[Interface element records]
════════════════════
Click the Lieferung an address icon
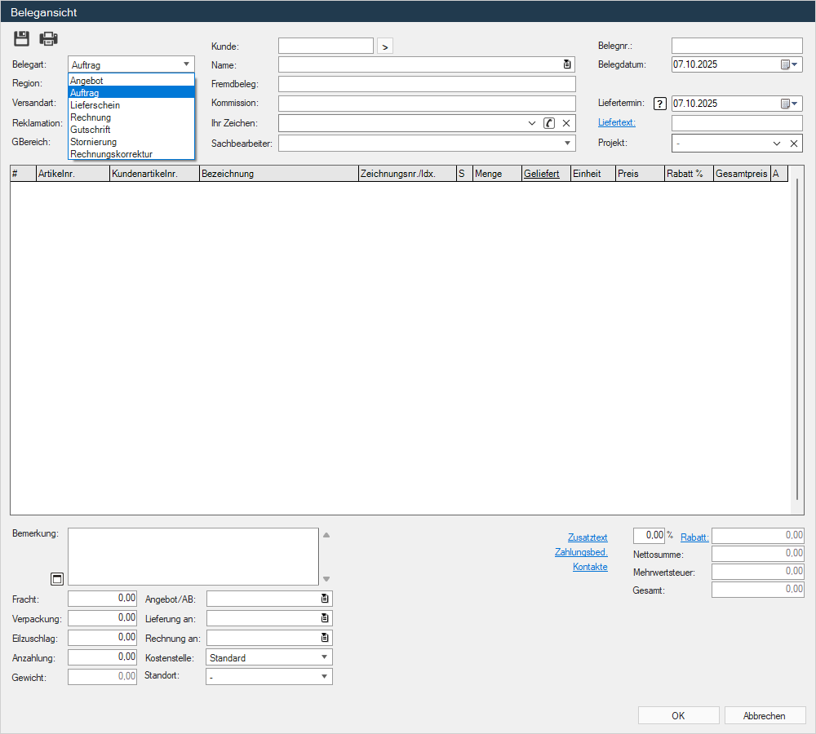The height and width of the screenshot is (734, 816). 324,618
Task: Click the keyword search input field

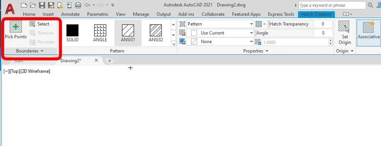Action: (332, 5)
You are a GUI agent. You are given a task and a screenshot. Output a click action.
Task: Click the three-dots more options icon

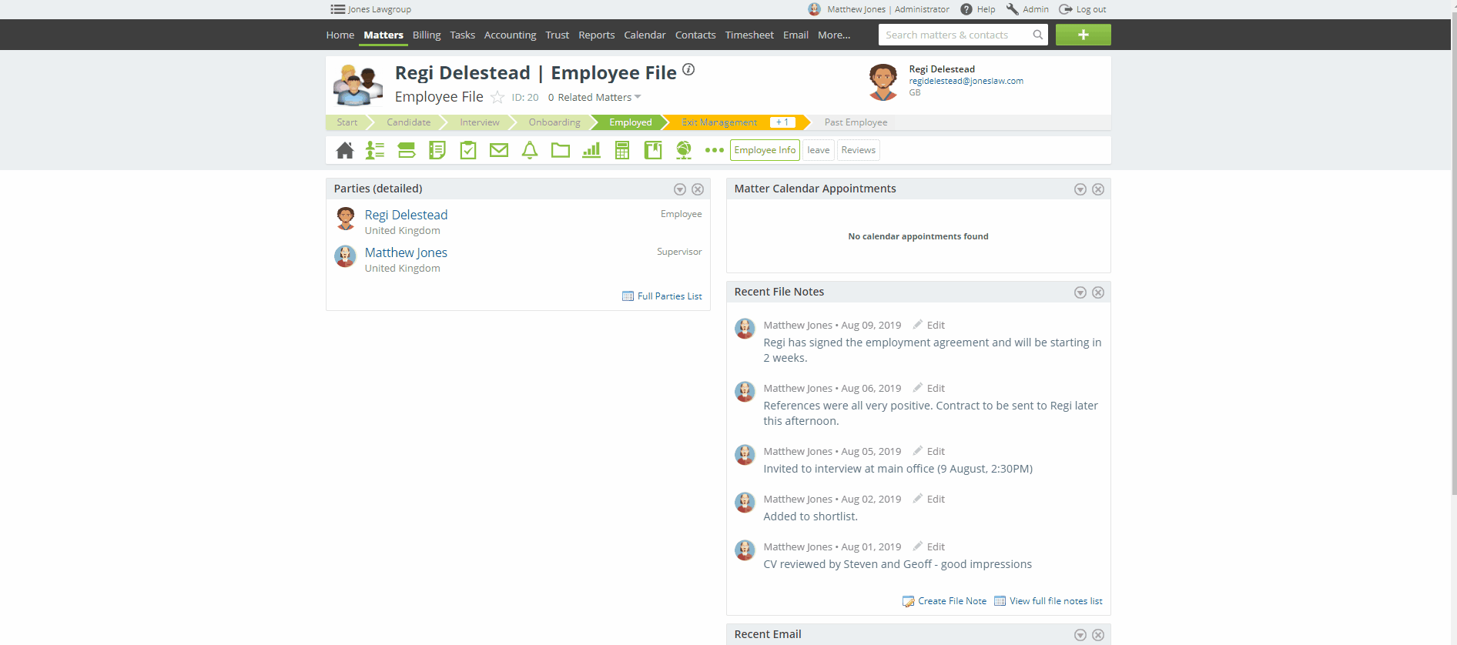tap(715, 150)
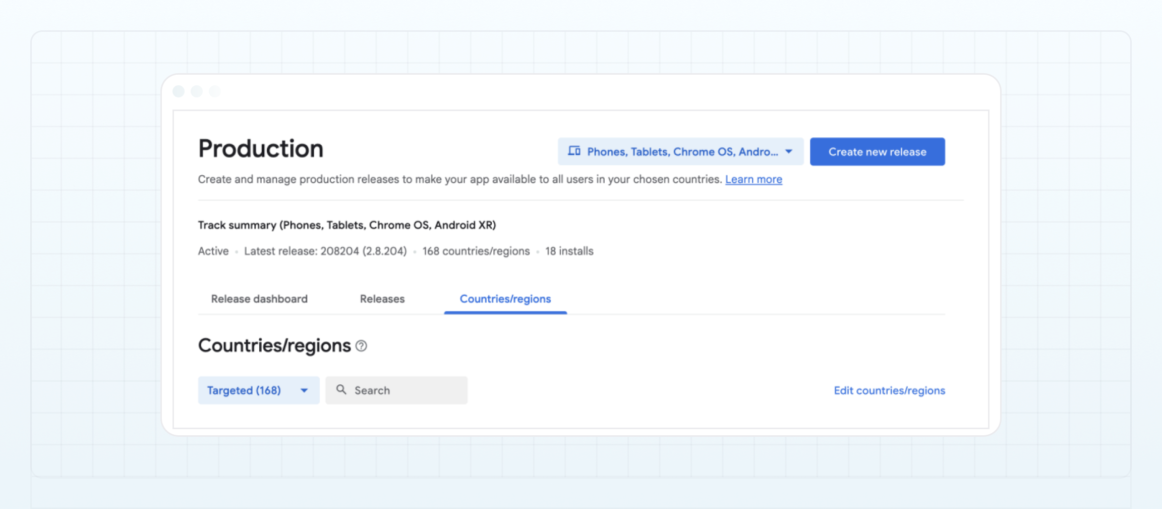Click the Track summary text row
Screen dimensions: 1162x509
coord(347,225)
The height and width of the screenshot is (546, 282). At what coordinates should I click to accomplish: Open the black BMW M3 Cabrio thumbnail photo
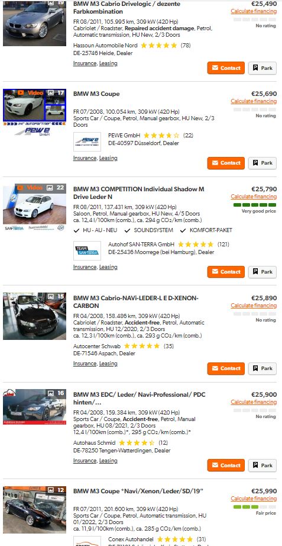tap(34, 316)
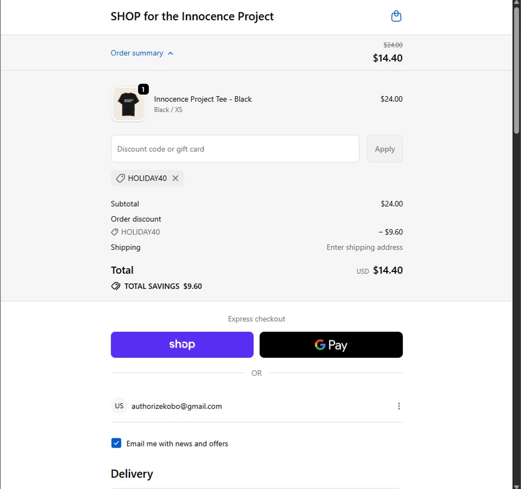Open the shopping bag cart icon
Image resolution: width=521 pixels, height=489 pixels.
pos(396,16)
════════════════════
Can you copy out the lines from the start of the records through the line containing "Action: (332, 5)", leaving out the pictures?

Click the Lieferung an address icon
The height and width of the screenshot is (734, 816). 324,618
Task: Click the keyword search input field

Action: (332, 5)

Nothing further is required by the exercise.